:: BRIEF ::
Below are the records; give again exactly the line with "Task: Select the #控制 tag", the line with "The width and", and each line that lies between them, and nothing besides.

:: EXERCISE INPUT ::
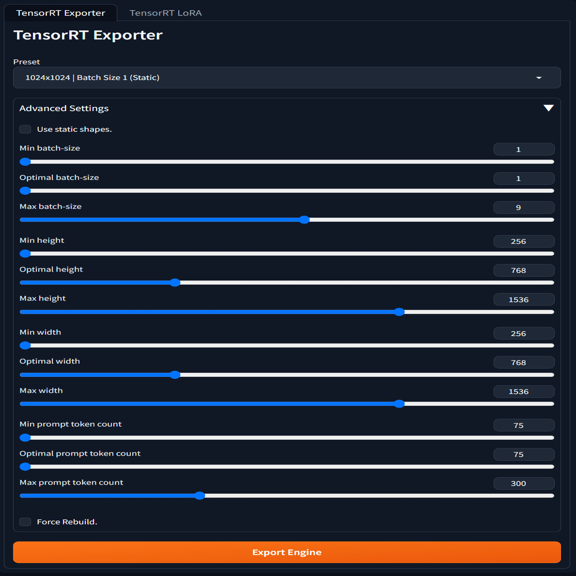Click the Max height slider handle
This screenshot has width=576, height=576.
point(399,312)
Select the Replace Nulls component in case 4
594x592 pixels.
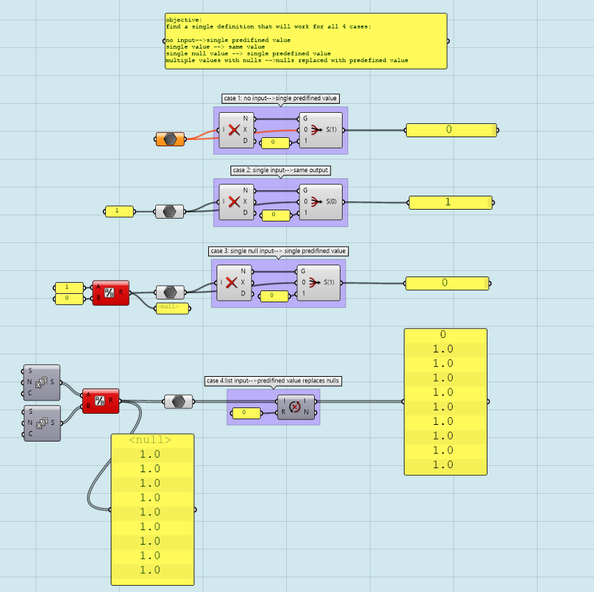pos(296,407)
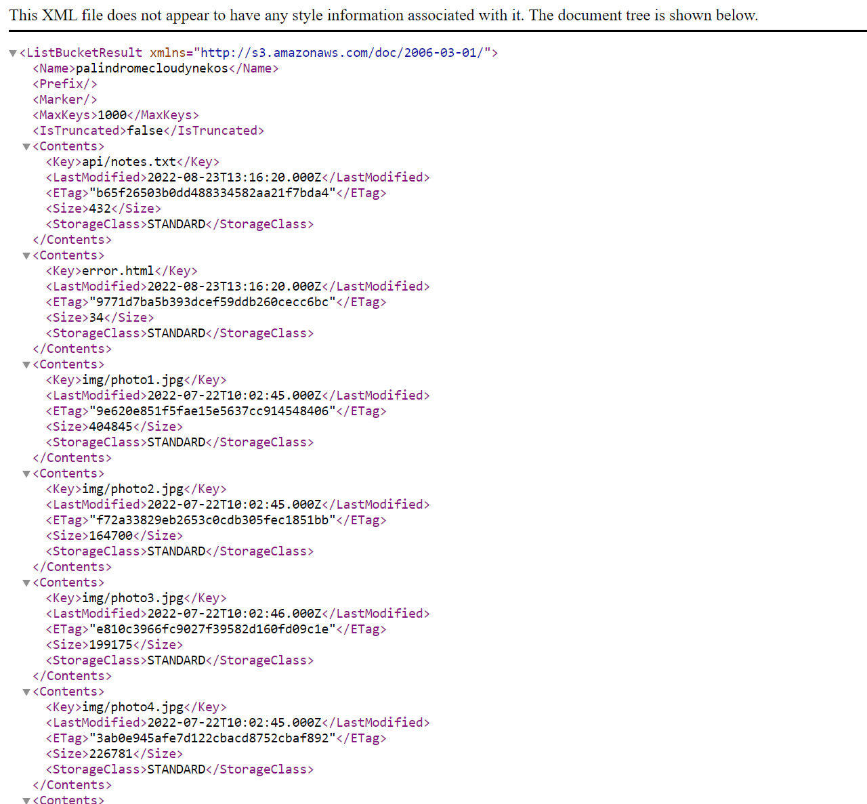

==

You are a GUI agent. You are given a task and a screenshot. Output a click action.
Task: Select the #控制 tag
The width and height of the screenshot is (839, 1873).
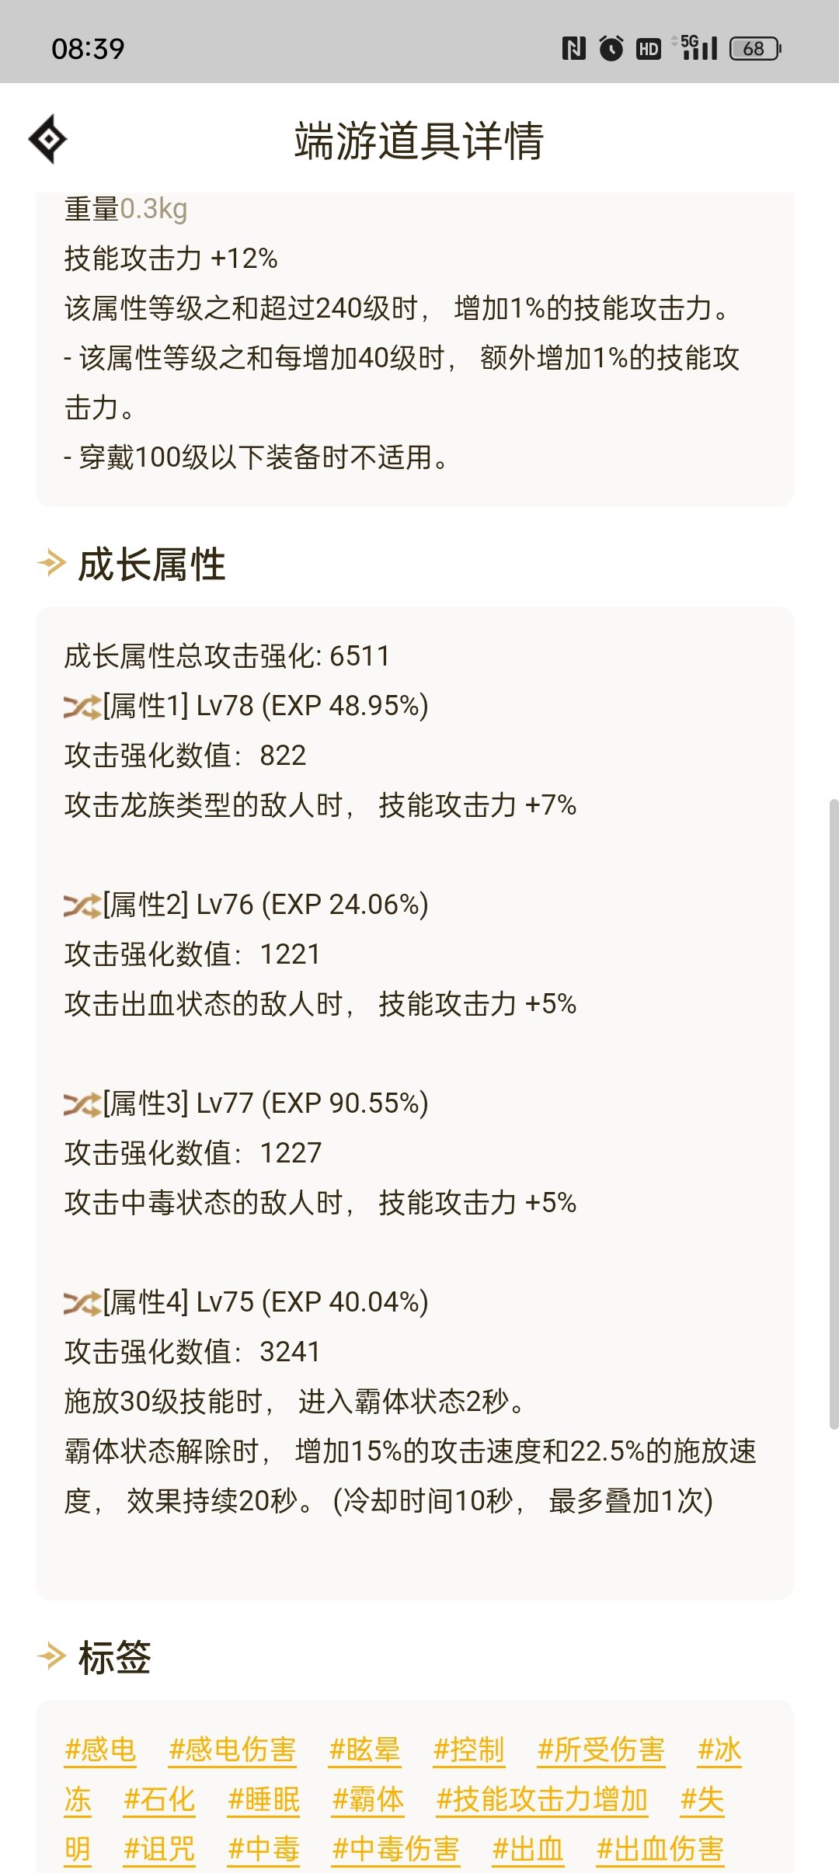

* * *

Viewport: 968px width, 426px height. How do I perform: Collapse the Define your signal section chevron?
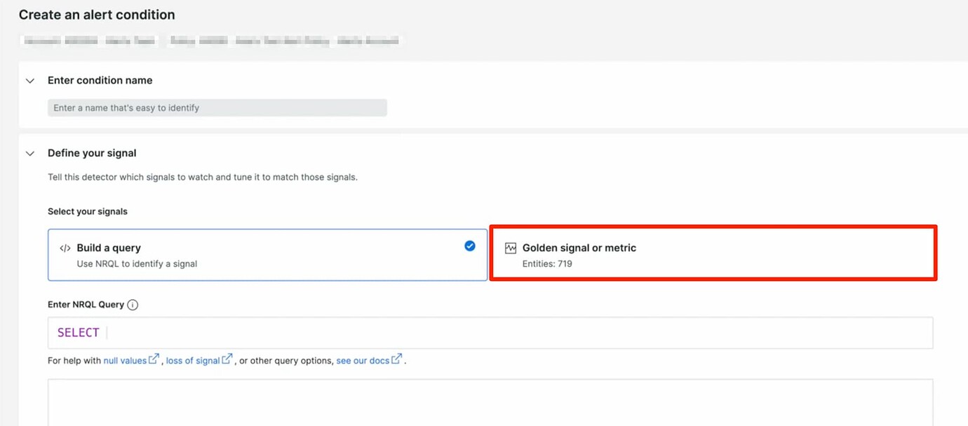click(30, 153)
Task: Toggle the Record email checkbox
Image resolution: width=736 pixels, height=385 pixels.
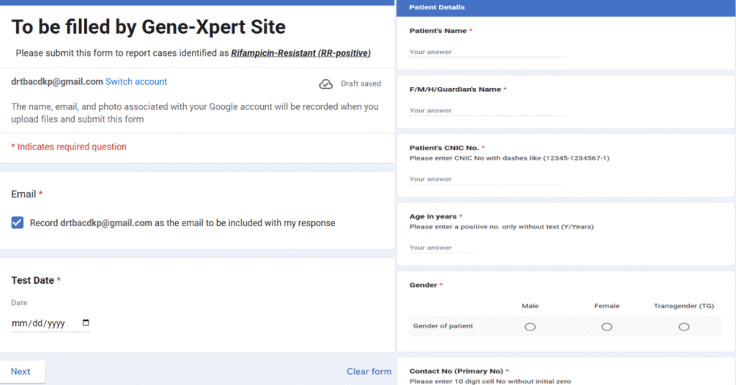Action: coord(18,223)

:: RESULT FOR THIS TASK ::
Task: Select the #控制 tag
The width and height of the screenshot is (839, 1873).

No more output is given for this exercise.